La experiencia también puede servir como referencia para futuros programas de preparación laboral en el Valle del Río Grande. Para una región que busca fortalecer su economía y atraer nuevas empresas, preparar a los jóvenes que viven en la zona puede ser tan importante como conseguir nuevas inversiones. Las compañías necesitan trabajadores capacitados, pero los estudiantes también necesitan oportunidades para descubrir qué habilidades pueden ofrecer.
Hay otro elemento que hace interesante esta iniciativa: no todos los participantes fueron colocados en profesiones consideradas tradicionalmente como las más importantes. Radio, mecánica, periodismo, arte y joyería formaron parte de la experiencia. Esa diversidad permite que los jóvenes conozcan opciones que quizá no habían considerado y demuestra que el desarrollo profesional puede comenzar desde caminos muy diferentes.
Para Mission, el programa representa además una manera de fortalecer el vínculo entre los negocios locales y las nuevas generaciones. Un estudiante que conoce una empresa desde dentro puede convertirse posteriormente en empleado, emprendedor o incluso en alguien que decida desarrollar un negocio propio. La primera experiencia puede parecer pequeña, pero puede terminar influyendo en decisiones profesionales tomadas años después.

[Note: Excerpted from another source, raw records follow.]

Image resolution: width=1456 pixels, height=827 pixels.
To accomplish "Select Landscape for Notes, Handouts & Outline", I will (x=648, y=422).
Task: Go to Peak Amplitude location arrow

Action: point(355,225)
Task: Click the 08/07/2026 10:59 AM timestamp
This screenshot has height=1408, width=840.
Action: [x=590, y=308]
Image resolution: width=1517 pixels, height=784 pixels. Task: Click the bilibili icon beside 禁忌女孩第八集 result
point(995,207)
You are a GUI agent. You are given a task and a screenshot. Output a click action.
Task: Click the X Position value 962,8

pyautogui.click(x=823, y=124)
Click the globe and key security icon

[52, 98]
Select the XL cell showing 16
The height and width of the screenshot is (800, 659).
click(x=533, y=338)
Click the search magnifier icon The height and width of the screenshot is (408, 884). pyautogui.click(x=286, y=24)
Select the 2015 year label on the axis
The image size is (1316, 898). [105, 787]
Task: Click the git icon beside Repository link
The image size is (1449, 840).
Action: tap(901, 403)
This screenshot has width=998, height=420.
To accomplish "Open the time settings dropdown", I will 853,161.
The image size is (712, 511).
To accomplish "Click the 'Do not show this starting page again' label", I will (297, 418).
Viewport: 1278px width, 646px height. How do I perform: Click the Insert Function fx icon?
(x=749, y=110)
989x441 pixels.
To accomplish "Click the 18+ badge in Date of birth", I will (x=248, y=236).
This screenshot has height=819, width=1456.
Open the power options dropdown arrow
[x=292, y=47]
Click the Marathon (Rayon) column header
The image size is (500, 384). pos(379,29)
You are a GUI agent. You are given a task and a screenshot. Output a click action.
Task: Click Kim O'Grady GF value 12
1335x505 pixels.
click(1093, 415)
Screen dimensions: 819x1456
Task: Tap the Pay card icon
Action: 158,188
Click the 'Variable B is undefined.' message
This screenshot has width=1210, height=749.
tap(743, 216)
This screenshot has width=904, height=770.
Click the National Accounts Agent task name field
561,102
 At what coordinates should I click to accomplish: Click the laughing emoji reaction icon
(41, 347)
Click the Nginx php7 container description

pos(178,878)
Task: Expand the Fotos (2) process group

Con la primera edición concluida, Mission Ready deja una señal positiva: los jóvenes quieren oportunidades y los negocios están dispuestos a abrirles la puerta. Ahora el reto será conseguir más espacios para responder a la demanda. Si el programa logra pasar de 15 a 20 participantes y posteriormente continúa creciendo, podría convertirse en una herramienta permanente para conectar educación, empleo y desarrollo económico en Mission.